Assigned task:
The required result is every line of the records that includes "Formação".

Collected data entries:
++++++++

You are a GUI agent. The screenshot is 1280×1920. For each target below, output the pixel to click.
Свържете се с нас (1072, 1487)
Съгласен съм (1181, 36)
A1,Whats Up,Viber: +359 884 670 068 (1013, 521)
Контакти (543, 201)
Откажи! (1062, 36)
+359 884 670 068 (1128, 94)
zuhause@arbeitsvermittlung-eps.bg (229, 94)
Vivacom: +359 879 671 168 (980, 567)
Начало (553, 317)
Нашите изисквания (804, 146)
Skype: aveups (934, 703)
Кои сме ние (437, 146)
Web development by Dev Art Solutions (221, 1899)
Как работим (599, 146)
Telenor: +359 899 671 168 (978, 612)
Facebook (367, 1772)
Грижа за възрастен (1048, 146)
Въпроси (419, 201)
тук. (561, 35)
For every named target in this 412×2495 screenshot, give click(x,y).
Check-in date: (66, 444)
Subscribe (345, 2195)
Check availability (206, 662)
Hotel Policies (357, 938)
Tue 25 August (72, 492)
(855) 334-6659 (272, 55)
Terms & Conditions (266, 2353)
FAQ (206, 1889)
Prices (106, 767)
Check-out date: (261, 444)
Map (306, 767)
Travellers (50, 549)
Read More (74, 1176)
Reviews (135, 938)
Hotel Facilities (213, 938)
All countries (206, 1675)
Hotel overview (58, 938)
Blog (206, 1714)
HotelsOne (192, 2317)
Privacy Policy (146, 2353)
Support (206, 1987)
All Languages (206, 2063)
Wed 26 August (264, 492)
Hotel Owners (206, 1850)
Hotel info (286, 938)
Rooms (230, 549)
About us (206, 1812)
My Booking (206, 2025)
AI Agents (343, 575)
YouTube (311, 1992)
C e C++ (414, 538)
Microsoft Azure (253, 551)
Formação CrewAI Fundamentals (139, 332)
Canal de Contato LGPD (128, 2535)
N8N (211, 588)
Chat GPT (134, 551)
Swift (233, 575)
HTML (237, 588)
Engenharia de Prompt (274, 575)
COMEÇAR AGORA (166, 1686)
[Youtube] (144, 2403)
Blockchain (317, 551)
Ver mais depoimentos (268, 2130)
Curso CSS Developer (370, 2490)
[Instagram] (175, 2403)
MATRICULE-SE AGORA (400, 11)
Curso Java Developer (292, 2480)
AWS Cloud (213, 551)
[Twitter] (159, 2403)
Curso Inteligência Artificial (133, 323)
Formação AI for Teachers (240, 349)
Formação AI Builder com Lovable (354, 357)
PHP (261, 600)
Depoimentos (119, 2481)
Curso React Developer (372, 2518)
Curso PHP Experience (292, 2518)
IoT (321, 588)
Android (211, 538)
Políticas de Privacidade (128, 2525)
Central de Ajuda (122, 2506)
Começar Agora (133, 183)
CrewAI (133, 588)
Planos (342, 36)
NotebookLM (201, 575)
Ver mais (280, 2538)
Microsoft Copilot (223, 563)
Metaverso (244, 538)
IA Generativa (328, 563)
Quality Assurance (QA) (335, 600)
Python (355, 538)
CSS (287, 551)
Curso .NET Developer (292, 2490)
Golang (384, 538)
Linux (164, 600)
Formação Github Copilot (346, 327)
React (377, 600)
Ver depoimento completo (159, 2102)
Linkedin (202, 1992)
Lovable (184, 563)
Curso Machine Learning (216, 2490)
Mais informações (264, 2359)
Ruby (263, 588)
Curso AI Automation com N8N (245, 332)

++++++++

Exercise response:
Formação CrewAI Fundamentals (139, 332)
Formação AI for Teachers (240, 349)
Formação AI Builder com Lovable (354, 357)
Formação Github Copilot (346, 327)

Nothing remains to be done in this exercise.